By Stacy Johnson
I missed my last turn and I am sheepishly admitting to pre-dating this post so it looks like I did it on time. It is the middle of the night and I am upstairs on my kid's computer which has a missing 'n' key, so if you see a typo, assume that is my problem, it is hard to slow down to get that one right.
The babies have been sick for the last month with some sort of virus like a cold sore, but a million of them covering the insides of their mouths. Just as soon as I think the hard part is over and we are on our way to better health, the baby got a nasty cold. Now I am up to my eyeballs in baby bugar snot. I ought to be asleep now, but I just nursed him (again) and I am reflecting on how different my perspective on motherhood has changed in the last 18 years.
I remember some advice someone gave us when we got married and that was not to postpone starting our family until we had enough money or felt like we were "ready." We jumped in with both feet and I'm so glad we did. I remember being so tired and wondering when my body would adjust to less sleep. I'm still waiting.

# What this exercise asks
1. In the post about motherhood, rewrite the passage from "By Stacy Johnson" to "last 18 years.", swapping "virus" for "infection".
2. According to the post about motherhood, which key is missing from the kid's computer?
3. Continue the post about motherhood from its last sentence.

# Records shown
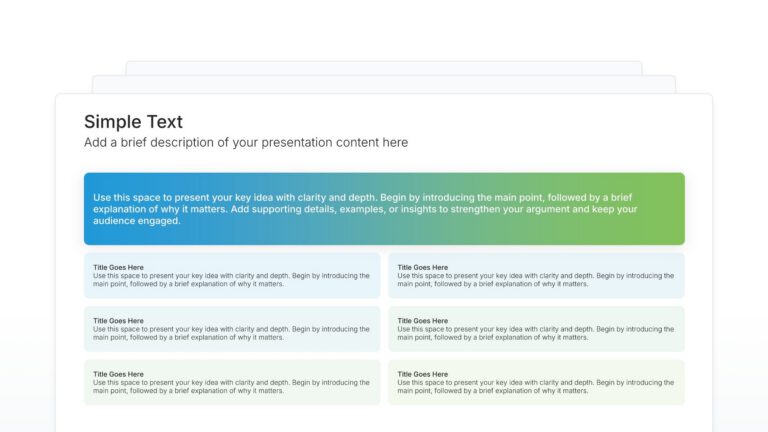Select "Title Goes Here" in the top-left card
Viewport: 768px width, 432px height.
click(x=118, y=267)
* * *
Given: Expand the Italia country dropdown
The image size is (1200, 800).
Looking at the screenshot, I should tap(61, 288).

# Responses to the tasks
1.
By Stacy Johnson
I missed my last turn and I am sheepishly admitting to pre-dating this post so it looks like I did it on time. It is the middle of the night and I am upstairs on my kid's computer which has a missing 'n' key, so if you see a typo, assume that is my problem, it is hard to slow down to get that one right.
The babies have been sick for the last month with some sort of infection like a cold sore, but a million of them covering the insides of their mouths. Just as soon as I think the hard part is over and we are on our way to better health, the baby got a nasty cold. Now I am up to my eyeballs in baby bugar snot. I ought to be asleep now, but I just nursed him (again) and I am reflecting on how different my perspective on motherhood has changed in the last 18 years.

2. The 'n' key.

3.
My oldest came home from church yesterday and announced that he could start working on his mission papers in 5 months. It is all getting away from me too fast and I'm feeling that same anxiety I had when the nurse put him in my arms for the first time and I wondered if I was ready for this.
In the meantime, I will keep plugging along, doing my best to teach them what they need to know and hoping they will accept what I have taught. For now, I think I will try and get back to sleep.